_Fragmento del documento_
DESDE ARGENTINA
Existe la teoría de que en la historia las
civilizaciones nacen, se desarrollan y mueren en un ciclo de vida semejante al
de los seres vivos. Si analizamos la historia universal no cabe la menor duda
de que el proceso descripto es su carácter esencial. Desde ese punto de vista
parecería que eso que llamamos Occidente y que yo, tal como me pregunté en mi
libro ¿Quién es Occidente?, no sé muy
bien qué es lo que es, estaría viviendo su Zenit. Más allá del acceso de Japón
a la segunda potencia industrial después de la Segunda Guerra
Mundial, ahora surge la amenaza de que la antorcha en algún momento del siglo
XXI sería pasada al Celeste Imperio donde viven hoy casi un quinto de la
población mundial.
En dos recientes artículos publicados en “Foreign
Affairs”, Richard Bernstein y Ross Munro, de una parte, y Robert Ross, de la
otra, trataron el tema. Los primeros sostienen que en la misma medida que la China se desprende de las
cadenas ideológicas del maoísmo y aumenta su riqueza, será cada vez más
amenazante y más peligrosa. La posición de Ross es distinta en el sentido de
que la China es
demasiado débil como para significar una verdadera amenaza para la hegemonía
política de Estados Unidos. Creo que ambas evaluaciones se integran en la
teoría anterior de la historia universal, y no toman en cuenta, ni la una ni la
otra, la diferente realidad que enfrenta la humanidad a partir de la existencia
de las armas nucleares y la revolución de las comunicaciones.

_Datos proporcionados_

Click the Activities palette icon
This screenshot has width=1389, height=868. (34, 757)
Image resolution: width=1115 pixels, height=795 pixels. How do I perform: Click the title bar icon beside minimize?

_Consigna A_
Enumera a todos los autores que, según el fragmento sobre el ascenso de China, firmaron los artículos de “Foreign Affairs” que allí se comentan.
_Consigna B_
Prosigue el fragmento sobre el ascenso de China desde su última oración.

_Resultado del ejercicio A_
Richard Bernstein, Ross Munro y Robert Ross.

_Resultado del ejercicio B_
La guerra en el sentido escatológico que existió a
través de la historia ha desaparecido como elemento determinante de alcanzar la
supremacía mundial. Enfrentamiento y colisiones en el siglo XXI no significan,
como hasta la primera mitad del siglo XX, guerra. Este solo fenómeno cambia de
por sí la historia universal, donde las civilizaciones se sucedieron hasta
conformar hoy una sola civilización en eso que se ha dado en llamar
globalización. En ese sentido hoy están más vigentes las palabras de Kant en su
“Paz Perpetua” que el predicado hegeliano, de que la guerra era la forma en que
los estados hacían su irrupción en la historia. Hoy los estados están todos en
la historia con más o menos poder de negociación, pero no con más poder de
destrucción. No existe en la actualidad la capacidad de destruir sin ser
destruido. Es decir, las aspiraciones de poder no van a desaparecer de la faz
de la tierra pero los instrumentos para ejercerlos han sido y siguen siendo
modificados.
Cualquier país europeo que hasta la mitad del
siglo XX hubiera tenido el poder relativo de los Estados Unidos, habría
intentado la conquista mundial. La guerra era “the name of the game” (el nombre
del juego). Hoy hemos ido aprendiendo no a deponer los intereses nacionales en
pro de una hermandad sublime, sino a expresarlo de otra manera. Ya bien decía
Hume en sus escritos económicos: “...el incremento de la riqueza y del comercio
en cualquier nación, en lugar de perjudicar, promueve la riqueza y el comercio
de todos sus vecinos, y un estado puede difícilmente desarrollar su comercio e
industria cuando todos los estados que le rodean están hundidos en la
ignorancia, la pobreza y la barbarie”.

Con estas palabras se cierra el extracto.